During the development of pacing companies have come, gone and merged. Now Medtronic continues with Abbott, Boston Scientific, Biotronik and Sorin as its competitors. Companies have generally behaved very ethically and have had extremely high standards of manufacture and patient safety. Despite their huge efforts recalls still occur but they are very few compared with the numbers manufactured. It is reasonable to appreciate that we will never make a perfect device.

Governments have become important players in the field recurrently demanding lower and lower prices from manufacturers, which has been very effective. Another effect beyond reducing prices is to reduce research and development budgets in pacing for bradycardia and even for CRT. Thus, the market is termed by manufacturers as flat and with low profit margins. This is sadly a complacent and negative attitude as pacing is an unfinished work.

The future

There are many patients in the developed world let alone lesser developed countries that would benefit from pacing but are never considered. This statement includes the UK where the implant rate is ~650 new cases/million population per year compared with figures of close to 1,000 for Germany, US, France, Belgium and Italy. The reasons for this cannot be explained by demographics as the UK’s are very similar to those in the other countries mentioned. As was pointed out by Rickards in the early 1980s the UK has less cardiologists and less cardiac facilities than the other mentioned countries. In the decade 2000-2010 the implant rate improved and was paralleled by growth in cardiac resources. Guidelines are too often not followed in the context of carotid sinus syndrome and even vasovagal syncope. Bradycardia patients still escape diagnosis and, therefore, therapy as shown by differences in implant rates in neighbouring general practices with identical demographics. Manufacturers could help here with greater educational efforts.

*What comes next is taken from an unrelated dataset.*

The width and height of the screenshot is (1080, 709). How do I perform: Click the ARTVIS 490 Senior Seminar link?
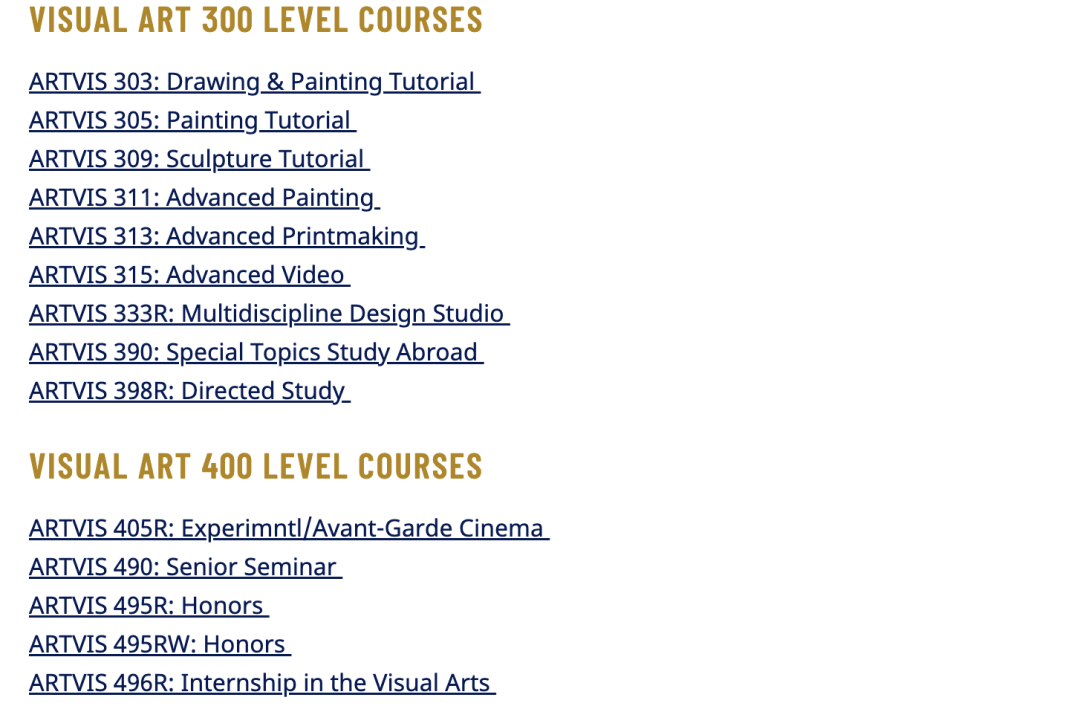[185, 568]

In developing countries, greater efforts by manufacturers will bring greater benefits for patients and rewards for companies but more innovative methods are required. Device implantation without fluoroscopy using simplified electrical electrophysiological study methods or ultrasound, improved hub and spoke care delivery, maintenance of simpler devices in production that allow cheaper prices could all contribute and manufacturers could play an important part.

Thus, it can surely be said that pacing is one of the most successful therapies available in medicine not just cardiology. It has a secure future in benefitting millions more patients when appropriately applied.  All involved must play their parts.

Richard Sutton is Emeritus professor of Clinical Cardiology at Department of Cardiology, Hammersmith Hospital, National Heart & Lung Institute, Imperial College, London, UK.